He is the unelected powerhouse; inspecting government projects and advising ministers. And he is consulted by politicos and technocrats from across the political aisle he has blurred.
As a friend and confidant of the President, their public camaraderie makes him the envy, and enemy, of many. In the pits in January last year, he has reinvented himself into a mover and shaker at the apex of Kenya's governance.
Radiant and self-assured, he is looking more digital for 2022 than he looked analogue for 2013. Welcome Mr Raila Amolo Odinga.
He used to high-five with the President. In TV interviews, he has been a picture of confidence, control and discipline. He has had info at his fingertips and, easily guessed where the question was headed before the reporter was done.
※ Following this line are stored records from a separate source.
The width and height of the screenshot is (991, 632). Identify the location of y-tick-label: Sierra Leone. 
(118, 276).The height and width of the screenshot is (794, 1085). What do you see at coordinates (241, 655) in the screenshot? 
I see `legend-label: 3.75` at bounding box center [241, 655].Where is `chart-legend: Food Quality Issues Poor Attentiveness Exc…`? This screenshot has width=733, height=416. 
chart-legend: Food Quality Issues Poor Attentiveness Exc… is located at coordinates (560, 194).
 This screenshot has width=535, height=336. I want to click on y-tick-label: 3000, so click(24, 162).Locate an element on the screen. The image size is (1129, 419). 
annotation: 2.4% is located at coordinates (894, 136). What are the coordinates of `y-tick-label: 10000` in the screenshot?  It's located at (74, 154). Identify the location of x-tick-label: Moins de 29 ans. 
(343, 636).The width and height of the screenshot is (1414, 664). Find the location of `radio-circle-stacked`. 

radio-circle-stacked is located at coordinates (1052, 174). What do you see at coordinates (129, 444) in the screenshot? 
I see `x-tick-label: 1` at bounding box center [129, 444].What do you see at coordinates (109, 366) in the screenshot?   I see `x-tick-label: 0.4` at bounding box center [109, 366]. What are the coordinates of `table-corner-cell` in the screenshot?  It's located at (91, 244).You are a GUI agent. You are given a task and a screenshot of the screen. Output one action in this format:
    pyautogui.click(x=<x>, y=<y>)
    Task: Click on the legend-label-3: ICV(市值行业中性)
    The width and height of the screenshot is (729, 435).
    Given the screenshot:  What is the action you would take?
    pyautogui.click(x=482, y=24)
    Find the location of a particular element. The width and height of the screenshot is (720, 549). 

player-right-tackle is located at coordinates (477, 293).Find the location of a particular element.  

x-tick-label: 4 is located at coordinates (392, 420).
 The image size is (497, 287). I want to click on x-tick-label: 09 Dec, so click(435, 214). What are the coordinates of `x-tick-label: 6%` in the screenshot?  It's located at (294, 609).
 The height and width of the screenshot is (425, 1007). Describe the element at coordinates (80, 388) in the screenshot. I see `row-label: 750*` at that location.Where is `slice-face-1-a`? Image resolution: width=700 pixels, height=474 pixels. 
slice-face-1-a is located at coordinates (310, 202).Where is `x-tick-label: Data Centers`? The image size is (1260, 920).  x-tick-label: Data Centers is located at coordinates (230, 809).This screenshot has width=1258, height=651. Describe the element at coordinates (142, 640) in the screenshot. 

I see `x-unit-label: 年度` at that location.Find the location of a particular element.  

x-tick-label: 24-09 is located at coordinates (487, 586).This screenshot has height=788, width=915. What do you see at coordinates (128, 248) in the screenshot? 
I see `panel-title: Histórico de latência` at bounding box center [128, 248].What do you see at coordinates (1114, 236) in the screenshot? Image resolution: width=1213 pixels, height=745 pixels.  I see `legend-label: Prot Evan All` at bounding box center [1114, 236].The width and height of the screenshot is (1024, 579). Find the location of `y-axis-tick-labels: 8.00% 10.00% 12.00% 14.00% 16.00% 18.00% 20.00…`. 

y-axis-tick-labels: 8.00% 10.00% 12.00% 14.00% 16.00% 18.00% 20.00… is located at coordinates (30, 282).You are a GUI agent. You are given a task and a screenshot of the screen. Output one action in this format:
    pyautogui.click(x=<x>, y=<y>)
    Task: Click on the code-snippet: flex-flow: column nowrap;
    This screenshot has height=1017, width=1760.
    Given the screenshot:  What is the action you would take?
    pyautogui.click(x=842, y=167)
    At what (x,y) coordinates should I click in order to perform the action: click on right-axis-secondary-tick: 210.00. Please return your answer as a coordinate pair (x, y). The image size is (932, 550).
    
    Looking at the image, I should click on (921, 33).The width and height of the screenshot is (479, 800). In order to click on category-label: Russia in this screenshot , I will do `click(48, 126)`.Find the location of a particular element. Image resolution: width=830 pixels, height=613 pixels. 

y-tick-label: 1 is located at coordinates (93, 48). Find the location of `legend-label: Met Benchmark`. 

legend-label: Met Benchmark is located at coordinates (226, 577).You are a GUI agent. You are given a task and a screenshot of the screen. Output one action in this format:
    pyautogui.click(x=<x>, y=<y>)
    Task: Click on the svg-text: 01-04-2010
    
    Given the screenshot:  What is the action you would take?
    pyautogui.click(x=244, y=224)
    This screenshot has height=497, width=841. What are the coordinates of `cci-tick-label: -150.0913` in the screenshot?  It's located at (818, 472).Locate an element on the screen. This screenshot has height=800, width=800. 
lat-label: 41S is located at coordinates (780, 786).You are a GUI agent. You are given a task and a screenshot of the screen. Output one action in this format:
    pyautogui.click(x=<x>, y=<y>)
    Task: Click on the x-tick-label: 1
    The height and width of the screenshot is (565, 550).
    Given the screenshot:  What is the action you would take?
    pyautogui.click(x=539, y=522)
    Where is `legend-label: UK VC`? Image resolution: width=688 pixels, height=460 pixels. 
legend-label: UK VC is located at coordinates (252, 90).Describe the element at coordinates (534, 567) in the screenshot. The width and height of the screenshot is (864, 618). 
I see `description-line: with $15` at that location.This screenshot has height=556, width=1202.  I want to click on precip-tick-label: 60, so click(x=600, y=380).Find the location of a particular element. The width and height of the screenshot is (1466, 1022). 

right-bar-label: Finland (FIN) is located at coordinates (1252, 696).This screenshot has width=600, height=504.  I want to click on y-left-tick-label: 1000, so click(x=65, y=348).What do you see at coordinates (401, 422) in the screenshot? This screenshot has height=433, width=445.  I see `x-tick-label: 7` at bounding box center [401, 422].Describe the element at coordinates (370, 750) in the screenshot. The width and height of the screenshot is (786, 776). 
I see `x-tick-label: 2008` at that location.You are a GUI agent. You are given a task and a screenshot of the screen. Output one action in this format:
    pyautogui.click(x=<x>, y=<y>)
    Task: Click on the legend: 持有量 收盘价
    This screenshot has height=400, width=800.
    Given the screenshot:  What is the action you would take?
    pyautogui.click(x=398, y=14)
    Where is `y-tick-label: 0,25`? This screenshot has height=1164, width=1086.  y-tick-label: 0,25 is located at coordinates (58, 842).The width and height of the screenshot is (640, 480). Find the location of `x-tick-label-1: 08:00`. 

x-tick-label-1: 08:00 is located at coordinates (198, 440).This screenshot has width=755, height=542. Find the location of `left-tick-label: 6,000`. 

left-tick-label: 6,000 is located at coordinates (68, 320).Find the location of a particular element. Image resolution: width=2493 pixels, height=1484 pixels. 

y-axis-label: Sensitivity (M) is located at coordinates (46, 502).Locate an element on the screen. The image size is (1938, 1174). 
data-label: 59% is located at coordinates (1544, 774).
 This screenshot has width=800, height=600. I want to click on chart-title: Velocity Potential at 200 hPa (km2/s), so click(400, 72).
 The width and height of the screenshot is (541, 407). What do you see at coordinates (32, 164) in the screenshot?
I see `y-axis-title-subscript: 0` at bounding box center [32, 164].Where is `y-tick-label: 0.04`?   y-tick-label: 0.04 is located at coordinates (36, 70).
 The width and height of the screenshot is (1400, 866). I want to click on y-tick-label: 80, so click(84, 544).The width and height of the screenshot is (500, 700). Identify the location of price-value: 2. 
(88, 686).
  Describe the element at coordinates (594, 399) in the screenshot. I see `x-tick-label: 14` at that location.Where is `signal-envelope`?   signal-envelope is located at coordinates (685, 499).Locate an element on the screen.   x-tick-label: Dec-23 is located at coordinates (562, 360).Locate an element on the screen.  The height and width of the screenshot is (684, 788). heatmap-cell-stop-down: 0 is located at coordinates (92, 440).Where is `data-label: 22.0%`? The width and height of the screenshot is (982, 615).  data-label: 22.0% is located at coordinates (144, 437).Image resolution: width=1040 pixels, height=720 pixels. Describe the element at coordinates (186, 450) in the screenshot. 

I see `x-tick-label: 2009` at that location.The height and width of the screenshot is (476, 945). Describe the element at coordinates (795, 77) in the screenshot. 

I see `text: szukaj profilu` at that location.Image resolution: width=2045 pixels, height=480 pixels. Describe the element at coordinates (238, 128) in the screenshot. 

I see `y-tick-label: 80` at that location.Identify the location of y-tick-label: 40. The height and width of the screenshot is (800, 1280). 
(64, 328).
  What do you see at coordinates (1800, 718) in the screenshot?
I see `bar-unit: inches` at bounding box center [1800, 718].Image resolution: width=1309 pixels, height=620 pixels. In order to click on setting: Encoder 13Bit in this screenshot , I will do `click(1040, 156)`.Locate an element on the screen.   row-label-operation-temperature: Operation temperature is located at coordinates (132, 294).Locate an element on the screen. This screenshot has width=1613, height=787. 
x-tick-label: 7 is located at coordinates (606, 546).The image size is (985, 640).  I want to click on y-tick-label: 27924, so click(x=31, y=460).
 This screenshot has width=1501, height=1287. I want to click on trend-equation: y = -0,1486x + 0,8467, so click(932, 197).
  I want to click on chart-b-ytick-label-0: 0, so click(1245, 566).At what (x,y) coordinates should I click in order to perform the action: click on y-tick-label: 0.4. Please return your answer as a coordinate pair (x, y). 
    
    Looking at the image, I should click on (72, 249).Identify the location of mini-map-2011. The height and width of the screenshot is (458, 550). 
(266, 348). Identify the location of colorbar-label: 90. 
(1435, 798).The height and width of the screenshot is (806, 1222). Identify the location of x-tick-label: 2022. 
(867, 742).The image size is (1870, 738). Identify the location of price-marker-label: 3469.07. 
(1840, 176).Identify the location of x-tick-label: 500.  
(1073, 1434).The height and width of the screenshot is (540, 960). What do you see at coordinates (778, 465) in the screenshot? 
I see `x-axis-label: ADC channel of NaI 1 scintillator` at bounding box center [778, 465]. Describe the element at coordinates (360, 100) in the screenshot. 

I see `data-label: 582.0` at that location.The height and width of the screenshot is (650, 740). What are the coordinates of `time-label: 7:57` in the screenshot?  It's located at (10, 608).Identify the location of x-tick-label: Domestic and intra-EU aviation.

Here with just four signature phrases he has previously employed to preface his answers and smooth his way through interviews: Let me tell you, my friend; Let me put it this way; Look here, these are the facts and figures; and I know for a fact that...
Not so last week. He was tense, unsure, even fearful, as he faced K24's Ann Kiguta in an anti-climactic one-on-one. Welcome Deputy President William Samoei Ruto.
As Mr Odinga's star has risen since the public shaking of hands over a deal on Kenya, with President Kenyatta on March 9, 2018, so has he relished personally dimming Dr Ruto's.
And the falling out with the President; unrelenting public vilification over graft; diminution of office; and a shrinking circle of allies, have taken a heavy toll on Dr Ruto as was evident in the Kiguta interview.
Next an ebullient Odinga corner, increasingly vocal about the plunder of public money earmarked for the construction of two dams in Elgeyo-Marakwet, and in tying the DP to the plunder, gleefully lapped up the tumultuous turn of events last week.
Dr Ruto's most strategically placed asset in the Executive, as overseer of Kenya's financial and economic system, National Treasury Cabinet Secretary Henry Rotich, turned himself in to the police.
He was arrested and arraigned with respect to the phantom dams, then sacked from the Cabinet. While Mr Rotich's fate lies with the courts, the ammunition his debacle handed Mr Odinga & Co in their political war with Dr Ruto, amounts to heavy artillery.
Mr Odinga loves taking on political enemies, especially those whose defeat would clear his way to the top. He knows the DP is vulnerable because Mr Rotich's fall inflicted considerable reputational, psychological and political damage on him.
And with Mr Rotich in the dock, a major component of the DP's political machine has not only been decommissioned, but also created an opportunity for Mr Odinga & Co to clobber him on the hustings. The DP can guess what lies ahead.
Mr Odinga fought an ugly war with the late Michael Wamalwa for the helm of Ford Kenya between 1995 and 1996, before forming the National Development Party. This he dissolved in 2001 and merged with Kanu.
The DP and Mr Odinga fell out in 2010 and fought each other through 2011 and 2012 before he and Mr Kenyatta handed Mr Odinga defeat at the 2013 General Election. They renewed hostilities during the 2017 General Election. Mr Odinga lost the initial presidential poll and then unwisely sat out the court-ordered re-run.
But he swiftly declared war on the new government, calling it illegitimate, malevolent and lacking a mandate. Then, just as quickly, he u-turned, betrayed his allies, blindsided the DP, and dived into the President's duvet.
Now enjoying presidential backing, Mr Odinga declared war on Dr Ruto. That means 2022's will be a do or die poll for 74-year-old Odinga, who has failed to win the presidency four times previously.
It is why he is zealously savaging Dr Ruto as fraudulent, partaking in graft and corrupting churches with mammon. More importantly, this campaign exposes Dr Ruto as being in office but not in power.
Ironically, Mr Odinga's power flows from his hunger for power, which dictates that he seizes deal-making chances that come his way or creates them.
He largely created the 2017 post-poll volatility that forced a legacy-seeking President into a detente. Will this war of attrition go on until it delivers an Odinga-led dispensation in 2022?
Only President Kenyatta can stop the onslaught, but there is no indication he is about to shift gears downwards, let alone reach for the handbrake. Suffice to say the DP is up against it.